### Problem requirements:
Only the lines from the one containing "This screenshot has height=800, width=1030." through the final line below belong in the output, copied exactly and without pictures.

(Records from a data source)
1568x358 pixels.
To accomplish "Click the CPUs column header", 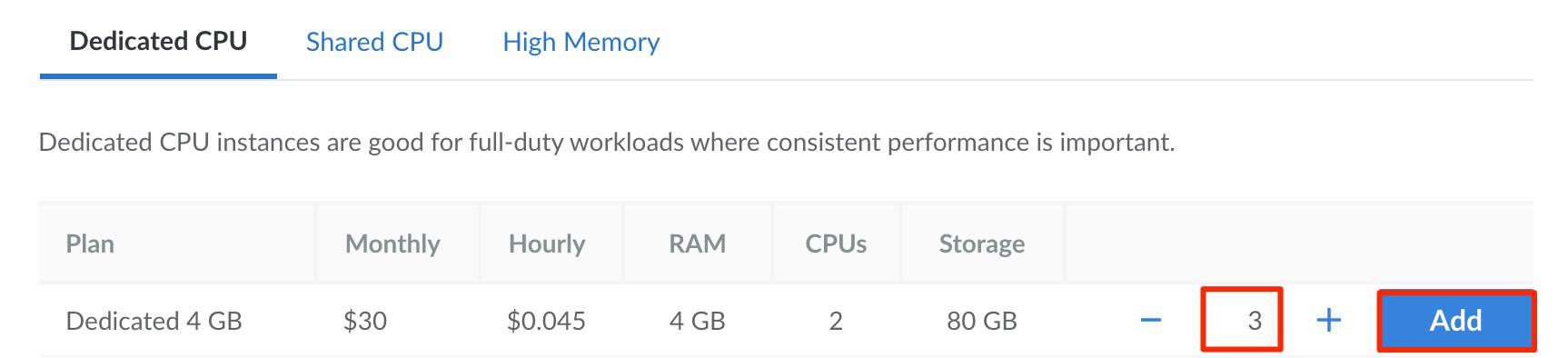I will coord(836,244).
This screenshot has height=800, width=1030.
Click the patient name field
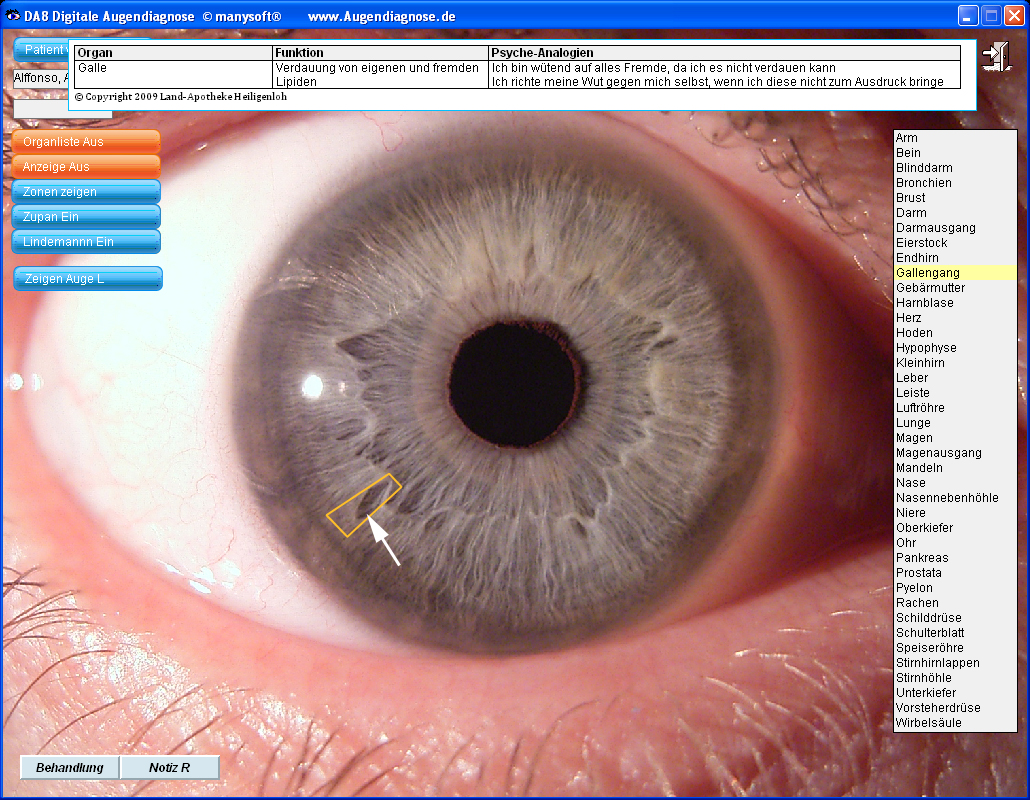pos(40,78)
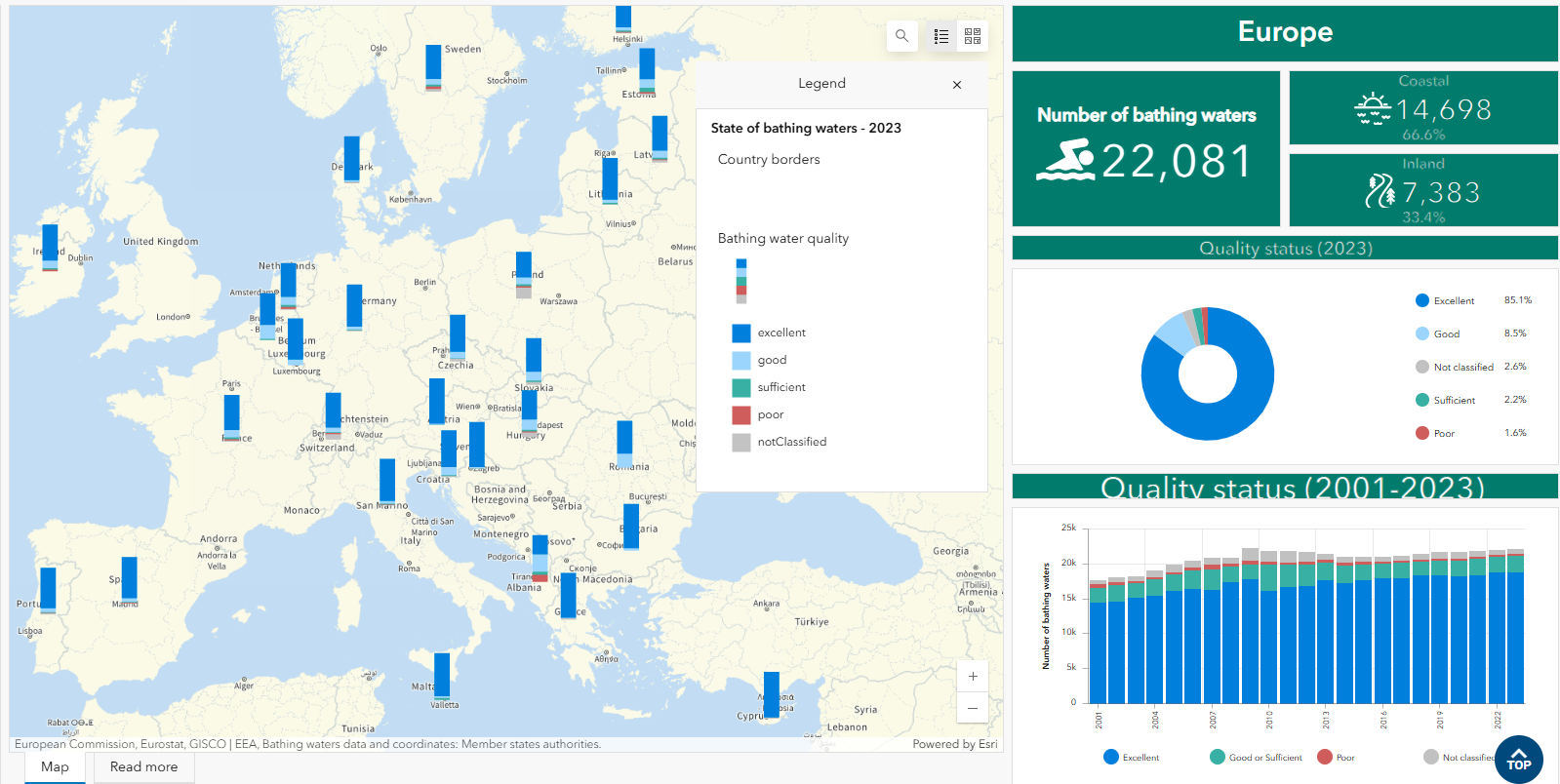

### Reply to the task:
This screenshot has height=800, width=1030.
Click the patient name field
pos(40,78)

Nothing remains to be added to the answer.